##### Available data #####

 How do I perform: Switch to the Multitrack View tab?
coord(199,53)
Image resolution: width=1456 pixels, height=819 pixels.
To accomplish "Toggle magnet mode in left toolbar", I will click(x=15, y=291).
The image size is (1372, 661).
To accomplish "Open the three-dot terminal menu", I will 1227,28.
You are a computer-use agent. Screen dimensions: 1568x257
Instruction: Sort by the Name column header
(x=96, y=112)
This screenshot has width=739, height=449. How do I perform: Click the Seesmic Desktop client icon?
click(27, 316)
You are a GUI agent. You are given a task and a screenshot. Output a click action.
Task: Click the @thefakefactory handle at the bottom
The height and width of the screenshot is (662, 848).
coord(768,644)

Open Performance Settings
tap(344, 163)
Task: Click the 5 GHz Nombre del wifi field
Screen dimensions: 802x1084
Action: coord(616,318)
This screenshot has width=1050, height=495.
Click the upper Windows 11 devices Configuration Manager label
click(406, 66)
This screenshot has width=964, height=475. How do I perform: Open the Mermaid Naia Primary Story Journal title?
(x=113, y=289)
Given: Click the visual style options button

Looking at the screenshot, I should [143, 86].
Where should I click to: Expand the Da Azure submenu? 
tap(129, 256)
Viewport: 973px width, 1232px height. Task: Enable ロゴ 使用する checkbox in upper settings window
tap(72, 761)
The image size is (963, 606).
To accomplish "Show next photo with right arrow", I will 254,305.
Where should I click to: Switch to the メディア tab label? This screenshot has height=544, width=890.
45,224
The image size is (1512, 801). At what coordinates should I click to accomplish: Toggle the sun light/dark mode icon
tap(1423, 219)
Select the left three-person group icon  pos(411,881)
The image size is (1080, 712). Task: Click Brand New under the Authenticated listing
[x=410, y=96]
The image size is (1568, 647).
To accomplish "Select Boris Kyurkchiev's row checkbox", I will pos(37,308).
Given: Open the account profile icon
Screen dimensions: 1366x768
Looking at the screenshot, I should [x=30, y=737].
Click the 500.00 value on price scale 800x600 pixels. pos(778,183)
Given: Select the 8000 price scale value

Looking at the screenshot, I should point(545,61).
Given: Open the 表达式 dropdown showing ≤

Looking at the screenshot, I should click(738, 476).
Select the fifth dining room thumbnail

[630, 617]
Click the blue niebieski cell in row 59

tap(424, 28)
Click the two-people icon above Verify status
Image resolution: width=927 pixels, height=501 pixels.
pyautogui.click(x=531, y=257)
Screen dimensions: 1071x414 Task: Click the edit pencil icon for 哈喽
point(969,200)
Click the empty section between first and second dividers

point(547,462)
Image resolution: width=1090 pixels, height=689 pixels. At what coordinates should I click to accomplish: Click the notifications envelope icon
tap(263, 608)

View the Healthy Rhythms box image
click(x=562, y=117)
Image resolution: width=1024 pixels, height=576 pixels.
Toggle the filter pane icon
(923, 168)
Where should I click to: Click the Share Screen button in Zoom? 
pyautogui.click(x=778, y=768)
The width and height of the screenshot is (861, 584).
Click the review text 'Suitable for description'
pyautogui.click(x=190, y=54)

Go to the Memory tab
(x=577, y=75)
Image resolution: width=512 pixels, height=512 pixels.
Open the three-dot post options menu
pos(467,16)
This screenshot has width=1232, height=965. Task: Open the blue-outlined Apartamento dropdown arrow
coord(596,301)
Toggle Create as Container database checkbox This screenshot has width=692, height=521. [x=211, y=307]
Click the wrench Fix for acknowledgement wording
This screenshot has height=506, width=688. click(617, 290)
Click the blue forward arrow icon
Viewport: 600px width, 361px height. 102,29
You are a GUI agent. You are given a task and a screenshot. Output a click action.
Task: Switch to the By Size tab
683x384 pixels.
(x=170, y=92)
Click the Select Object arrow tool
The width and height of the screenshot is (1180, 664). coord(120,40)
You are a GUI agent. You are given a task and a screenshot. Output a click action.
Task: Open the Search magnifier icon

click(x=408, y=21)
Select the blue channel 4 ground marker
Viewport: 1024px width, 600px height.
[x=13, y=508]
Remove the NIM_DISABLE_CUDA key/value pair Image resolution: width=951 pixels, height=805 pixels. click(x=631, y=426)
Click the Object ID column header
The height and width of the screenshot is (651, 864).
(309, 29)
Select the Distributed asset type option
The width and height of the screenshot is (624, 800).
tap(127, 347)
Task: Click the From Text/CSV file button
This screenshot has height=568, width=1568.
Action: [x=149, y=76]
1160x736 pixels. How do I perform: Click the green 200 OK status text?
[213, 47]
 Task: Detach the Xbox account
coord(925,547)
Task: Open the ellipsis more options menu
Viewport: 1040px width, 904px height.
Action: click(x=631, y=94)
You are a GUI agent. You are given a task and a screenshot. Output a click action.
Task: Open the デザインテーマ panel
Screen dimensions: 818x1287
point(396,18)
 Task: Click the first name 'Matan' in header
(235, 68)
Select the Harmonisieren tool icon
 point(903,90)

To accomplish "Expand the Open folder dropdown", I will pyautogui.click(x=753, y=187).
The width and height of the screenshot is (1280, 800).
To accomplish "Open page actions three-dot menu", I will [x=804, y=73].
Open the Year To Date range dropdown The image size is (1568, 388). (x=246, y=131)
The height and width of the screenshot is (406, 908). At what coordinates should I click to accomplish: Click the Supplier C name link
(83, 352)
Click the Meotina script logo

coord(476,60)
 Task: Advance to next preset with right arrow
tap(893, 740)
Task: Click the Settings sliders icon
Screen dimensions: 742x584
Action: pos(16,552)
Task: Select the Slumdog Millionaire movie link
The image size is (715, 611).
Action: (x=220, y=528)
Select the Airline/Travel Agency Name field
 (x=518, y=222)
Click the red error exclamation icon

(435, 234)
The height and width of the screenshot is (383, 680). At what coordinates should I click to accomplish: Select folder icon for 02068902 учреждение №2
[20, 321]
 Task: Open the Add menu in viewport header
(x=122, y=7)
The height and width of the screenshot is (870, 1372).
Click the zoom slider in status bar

#####

Assigned task:
Write out every line of the entries that holds the word "left".

Response:
To accomplish "Toggle magnet mode in left toolbar", I will click(x=15, y=291).
Select the left three-person group icon  pos(411,881)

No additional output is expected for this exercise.